Alrosa’s supervisory board will vote Monday on whether to close a subsidiary that controls two of its largest mines, bringing those deposits into its core business.
The Russian miner owns a 97.5% stake in Alrosa-Nyurba, which holds the licenses for the Botuobinskaya and Nyurbinskaya pipes. Alrosa is looking to improve efficiencies through the move, as it already operates the mines on behalf of the subsidiary, and carries out any exploration, rough-diamond processing, sorting and sales tasks associated with the deposits.

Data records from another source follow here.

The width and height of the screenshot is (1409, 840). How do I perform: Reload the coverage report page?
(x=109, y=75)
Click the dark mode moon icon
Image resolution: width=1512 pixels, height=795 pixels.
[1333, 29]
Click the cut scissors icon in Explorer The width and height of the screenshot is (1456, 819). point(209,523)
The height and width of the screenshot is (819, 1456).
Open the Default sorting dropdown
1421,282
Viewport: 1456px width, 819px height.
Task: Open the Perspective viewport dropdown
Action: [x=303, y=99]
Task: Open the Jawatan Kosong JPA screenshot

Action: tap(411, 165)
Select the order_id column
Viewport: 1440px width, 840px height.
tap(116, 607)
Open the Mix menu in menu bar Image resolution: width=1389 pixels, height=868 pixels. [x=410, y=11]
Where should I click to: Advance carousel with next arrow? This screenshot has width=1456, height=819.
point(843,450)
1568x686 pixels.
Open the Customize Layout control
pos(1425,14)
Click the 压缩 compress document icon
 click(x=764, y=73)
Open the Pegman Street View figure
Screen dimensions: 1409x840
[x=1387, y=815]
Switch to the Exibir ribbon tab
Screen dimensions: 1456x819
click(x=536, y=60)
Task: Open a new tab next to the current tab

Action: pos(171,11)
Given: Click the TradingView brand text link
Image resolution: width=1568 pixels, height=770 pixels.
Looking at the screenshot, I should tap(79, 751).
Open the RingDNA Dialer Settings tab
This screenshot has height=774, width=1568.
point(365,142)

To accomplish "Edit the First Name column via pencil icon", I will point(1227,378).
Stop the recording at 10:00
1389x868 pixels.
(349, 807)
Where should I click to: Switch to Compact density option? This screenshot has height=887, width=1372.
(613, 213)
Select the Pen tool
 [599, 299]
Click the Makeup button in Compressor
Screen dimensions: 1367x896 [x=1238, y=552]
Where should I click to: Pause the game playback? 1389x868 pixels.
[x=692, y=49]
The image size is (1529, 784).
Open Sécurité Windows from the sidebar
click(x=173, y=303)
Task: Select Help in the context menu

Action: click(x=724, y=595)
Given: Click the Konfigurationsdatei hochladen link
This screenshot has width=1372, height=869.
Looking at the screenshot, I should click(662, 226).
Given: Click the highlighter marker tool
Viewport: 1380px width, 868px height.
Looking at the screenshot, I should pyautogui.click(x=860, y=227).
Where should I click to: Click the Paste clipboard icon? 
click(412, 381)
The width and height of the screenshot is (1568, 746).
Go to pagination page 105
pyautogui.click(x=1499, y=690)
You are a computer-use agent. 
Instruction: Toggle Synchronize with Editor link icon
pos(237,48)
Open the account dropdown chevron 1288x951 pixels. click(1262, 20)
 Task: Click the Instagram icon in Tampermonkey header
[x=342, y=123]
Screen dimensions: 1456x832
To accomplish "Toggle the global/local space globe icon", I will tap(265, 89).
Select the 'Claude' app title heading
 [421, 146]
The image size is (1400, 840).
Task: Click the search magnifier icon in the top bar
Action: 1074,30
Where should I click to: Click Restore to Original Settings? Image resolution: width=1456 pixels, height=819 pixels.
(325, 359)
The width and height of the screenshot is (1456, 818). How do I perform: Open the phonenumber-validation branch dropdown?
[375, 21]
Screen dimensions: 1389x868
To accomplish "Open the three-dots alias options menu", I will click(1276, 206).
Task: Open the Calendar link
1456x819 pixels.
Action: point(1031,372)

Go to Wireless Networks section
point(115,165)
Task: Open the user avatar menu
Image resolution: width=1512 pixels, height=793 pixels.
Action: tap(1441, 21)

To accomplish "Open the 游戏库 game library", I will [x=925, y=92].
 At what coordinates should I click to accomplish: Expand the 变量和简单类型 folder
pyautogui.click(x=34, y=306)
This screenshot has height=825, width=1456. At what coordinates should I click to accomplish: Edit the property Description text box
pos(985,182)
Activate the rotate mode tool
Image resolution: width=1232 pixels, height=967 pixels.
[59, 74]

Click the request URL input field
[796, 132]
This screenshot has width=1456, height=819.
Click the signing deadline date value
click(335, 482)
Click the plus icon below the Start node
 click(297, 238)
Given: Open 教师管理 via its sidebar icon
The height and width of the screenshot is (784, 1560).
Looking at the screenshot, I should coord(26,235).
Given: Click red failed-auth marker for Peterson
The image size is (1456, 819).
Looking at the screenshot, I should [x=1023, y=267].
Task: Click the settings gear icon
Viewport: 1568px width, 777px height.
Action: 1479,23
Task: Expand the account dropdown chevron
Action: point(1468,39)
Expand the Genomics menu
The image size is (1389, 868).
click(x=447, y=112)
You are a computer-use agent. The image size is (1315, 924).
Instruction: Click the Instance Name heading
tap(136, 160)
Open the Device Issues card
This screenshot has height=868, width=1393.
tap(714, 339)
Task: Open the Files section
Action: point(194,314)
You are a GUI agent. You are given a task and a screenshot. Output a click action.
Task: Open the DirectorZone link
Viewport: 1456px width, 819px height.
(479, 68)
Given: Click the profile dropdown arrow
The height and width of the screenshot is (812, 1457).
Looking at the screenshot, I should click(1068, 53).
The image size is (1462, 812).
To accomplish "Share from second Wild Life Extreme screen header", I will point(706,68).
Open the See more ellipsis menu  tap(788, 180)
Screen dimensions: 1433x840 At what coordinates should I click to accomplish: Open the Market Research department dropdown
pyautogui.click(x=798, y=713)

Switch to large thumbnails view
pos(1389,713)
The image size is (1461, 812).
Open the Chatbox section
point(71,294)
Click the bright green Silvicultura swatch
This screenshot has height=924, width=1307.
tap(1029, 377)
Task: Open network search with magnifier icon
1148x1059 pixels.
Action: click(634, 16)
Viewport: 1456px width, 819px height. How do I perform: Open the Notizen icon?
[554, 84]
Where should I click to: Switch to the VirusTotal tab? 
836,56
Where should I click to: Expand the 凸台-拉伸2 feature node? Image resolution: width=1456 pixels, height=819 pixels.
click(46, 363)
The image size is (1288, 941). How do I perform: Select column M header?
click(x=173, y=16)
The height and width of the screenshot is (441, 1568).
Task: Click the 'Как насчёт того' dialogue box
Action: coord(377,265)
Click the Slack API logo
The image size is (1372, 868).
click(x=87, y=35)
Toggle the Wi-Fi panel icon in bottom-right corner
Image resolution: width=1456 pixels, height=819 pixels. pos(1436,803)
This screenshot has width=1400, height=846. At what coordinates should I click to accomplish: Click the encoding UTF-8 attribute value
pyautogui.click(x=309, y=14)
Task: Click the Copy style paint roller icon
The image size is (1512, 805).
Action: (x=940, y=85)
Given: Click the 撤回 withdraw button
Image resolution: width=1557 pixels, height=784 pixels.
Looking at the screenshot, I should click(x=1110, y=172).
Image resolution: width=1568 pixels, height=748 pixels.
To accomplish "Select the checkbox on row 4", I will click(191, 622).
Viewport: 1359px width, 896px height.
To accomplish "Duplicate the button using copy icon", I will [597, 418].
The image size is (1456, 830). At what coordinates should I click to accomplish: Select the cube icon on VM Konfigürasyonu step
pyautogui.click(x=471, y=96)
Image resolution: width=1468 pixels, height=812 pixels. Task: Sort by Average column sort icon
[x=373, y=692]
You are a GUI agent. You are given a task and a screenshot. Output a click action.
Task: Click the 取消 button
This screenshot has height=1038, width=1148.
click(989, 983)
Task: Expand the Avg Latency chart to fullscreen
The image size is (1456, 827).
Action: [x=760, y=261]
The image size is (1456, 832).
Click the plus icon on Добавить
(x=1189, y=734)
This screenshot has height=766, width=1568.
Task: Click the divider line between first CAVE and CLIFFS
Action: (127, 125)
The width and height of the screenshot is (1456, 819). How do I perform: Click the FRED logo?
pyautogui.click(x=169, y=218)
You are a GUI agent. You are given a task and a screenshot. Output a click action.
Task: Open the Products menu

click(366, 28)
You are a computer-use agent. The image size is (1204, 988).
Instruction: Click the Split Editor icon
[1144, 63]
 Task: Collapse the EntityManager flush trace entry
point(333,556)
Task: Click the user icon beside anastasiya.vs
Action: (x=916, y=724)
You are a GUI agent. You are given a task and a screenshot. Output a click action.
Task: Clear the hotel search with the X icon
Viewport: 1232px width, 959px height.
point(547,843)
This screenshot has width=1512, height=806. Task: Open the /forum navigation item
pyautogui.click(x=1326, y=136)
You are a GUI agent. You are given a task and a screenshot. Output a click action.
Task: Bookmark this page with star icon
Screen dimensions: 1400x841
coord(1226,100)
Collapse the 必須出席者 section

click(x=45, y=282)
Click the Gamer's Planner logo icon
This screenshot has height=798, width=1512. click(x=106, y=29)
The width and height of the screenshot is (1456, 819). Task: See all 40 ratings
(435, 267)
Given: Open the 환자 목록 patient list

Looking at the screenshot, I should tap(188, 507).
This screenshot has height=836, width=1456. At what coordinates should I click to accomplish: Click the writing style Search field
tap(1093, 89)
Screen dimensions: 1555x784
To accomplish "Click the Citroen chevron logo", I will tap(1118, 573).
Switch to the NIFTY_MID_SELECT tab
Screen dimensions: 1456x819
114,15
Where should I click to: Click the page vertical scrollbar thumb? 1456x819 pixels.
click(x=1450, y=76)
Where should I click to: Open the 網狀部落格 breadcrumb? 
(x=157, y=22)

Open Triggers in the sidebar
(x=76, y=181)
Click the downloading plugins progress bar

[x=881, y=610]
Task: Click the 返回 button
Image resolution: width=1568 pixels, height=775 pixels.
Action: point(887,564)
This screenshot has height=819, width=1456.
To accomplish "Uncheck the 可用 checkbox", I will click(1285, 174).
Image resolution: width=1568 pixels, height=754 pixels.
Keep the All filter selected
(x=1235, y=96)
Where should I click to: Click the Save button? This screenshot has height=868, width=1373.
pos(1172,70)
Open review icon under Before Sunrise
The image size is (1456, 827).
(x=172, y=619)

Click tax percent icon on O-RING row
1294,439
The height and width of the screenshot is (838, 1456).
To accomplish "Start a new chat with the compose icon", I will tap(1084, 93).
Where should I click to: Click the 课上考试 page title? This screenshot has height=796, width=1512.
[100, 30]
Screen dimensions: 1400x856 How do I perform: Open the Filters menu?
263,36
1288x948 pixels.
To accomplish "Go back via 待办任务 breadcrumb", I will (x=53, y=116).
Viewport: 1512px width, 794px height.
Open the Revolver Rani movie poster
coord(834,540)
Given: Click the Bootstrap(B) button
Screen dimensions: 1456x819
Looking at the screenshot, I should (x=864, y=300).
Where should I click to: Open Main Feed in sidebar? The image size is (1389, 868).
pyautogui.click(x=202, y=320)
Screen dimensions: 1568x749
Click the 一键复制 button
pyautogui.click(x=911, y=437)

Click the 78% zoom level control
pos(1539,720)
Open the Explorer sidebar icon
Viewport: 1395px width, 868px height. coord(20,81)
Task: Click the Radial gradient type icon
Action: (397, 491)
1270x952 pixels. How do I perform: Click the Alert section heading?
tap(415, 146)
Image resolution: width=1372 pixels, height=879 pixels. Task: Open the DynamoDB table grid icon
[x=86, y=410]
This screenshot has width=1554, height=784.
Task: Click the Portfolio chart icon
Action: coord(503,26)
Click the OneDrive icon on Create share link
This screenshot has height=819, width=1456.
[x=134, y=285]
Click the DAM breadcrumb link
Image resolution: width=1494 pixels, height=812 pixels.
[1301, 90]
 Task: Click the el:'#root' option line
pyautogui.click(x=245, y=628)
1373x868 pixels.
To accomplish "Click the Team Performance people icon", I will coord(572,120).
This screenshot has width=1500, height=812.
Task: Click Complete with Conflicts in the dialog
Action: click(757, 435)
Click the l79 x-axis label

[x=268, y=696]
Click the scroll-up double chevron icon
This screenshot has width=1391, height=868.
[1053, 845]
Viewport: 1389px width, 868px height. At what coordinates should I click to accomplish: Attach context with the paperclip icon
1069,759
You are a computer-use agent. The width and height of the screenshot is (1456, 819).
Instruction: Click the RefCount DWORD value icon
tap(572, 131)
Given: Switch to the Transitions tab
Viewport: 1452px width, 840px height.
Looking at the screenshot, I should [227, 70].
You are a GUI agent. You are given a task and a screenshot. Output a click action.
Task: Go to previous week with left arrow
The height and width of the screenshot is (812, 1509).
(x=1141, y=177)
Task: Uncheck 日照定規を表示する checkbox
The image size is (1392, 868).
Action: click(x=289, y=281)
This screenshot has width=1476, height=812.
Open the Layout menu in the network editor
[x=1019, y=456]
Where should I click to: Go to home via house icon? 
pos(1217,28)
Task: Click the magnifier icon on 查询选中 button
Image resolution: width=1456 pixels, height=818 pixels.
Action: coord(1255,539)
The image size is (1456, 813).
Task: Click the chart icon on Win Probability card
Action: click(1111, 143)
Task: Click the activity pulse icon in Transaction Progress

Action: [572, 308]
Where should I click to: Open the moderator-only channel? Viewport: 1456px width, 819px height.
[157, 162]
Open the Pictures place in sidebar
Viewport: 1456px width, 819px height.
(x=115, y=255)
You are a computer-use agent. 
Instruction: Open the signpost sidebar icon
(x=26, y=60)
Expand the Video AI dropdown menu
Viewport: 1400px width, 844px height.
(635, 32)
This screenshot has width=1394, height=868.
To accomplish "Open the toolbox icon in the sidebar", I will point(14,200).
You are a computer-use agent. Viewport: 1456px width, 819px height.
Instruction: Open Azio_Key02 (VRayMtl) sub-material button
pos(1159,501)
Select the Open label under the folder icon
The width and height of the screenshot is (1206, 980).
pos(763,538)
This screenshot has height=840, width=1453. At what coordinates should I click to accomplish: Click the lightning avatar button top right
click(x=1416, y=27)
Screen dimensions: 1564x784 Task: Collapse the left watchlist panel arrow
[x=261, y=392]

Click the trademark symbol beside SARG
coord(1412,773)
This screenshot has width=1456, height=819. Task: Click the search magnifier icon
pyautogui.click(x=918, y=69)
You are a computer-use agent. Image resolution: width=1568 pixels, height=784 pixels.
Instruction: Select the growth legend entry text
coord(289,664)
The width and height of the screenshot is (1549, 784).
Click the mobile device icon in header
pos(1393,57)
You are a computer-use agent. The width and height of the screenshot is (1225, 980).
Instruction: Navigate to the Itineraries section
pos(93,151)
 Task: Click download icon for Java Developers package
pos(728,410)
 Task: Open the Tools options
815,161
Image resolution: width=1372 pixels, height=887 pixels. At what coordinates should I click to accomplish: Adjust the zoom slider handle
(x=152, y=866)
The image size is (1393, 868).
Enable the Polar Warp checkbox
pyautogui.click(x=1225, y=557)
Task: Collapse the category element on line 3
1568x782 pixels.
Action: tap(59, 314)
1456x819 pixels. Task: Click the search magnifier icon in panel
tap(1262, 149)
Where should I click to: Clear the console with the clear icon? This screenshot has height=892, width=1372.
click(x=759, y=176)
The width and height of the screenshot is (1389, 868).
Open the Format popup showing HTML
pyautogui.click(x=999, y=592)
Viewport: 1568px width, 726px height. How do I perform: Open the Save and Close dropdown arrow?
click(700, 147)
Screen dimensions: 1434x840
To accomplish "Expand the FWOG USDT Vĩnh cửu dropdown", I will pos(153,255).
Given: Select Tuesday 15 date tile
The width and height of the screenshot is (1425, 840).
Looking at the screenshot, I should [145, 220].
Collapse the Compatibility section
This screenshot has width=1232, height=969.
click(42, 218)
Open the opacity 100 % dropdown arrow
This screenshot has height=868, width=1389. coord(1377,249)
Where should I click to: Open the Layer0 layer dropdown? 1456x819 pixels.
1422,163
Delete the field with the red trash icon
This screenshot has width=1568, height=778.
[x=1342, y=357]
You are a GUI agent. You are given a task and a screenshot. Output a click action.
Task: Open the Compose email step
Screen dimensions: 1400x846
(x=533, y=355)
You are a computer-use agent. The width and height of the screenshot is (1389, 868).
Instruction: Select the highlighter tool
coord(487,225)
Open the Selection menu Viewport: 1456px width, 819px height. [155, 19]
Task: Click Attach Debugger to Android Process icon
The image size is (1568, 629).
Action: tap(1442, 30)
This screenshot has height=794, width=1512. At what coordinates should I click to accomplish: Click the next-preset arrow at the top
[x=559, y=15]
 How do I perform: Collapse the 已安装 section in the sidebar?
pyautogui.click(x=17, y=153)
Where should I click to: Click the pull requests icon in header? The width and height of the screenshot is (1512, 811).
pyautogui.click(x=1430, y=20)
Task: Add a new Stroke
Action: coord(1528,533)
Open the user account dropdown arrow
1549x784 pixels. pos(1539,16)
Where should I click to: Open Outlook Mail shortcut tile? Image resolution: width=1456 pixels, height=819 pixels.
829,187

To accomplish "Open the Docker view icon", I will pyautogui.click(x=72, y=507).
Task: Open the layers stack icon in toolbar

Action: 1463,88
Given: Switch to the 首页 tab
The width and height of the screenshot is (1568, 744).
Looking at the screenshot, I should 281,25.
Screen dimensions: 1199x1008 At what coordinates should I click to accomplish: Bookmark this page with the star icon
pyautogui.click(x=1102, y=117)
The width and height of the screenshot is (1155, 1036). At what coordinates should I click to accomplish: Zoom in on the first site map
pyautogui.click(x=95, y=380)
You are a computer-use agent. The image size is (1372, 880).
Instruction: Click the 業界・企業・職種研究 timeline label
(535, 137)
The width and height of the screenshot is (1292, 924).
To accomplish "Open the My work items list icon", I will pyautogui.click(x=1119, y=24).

“The company’s top management believes that consolidation of core mining assets on Alrosa’s balance sheet will result in the improvement of their management efficiency, remove duplicate functions, cut administrative and management costs, [and] eliminate redundant operations in sorting and sale of rough diamonds,” Alrosa CEO Sergey Ivanov said last week.
Alrosa-Nyurba, which employs 30 people, had revenue of RUB 44 billion ($668.7 million) in 2018, while net profit was RUB 16.6 billion ($252.3 million). Production from the two deposits totaled 4.6 million carats out of 17.6 million carats that Alrosa recovered in the first half of this year.
If approved by the supervisory board, the motion will be discussed by Alrosa-Nyurba’s minority shareholders before a final decision is made.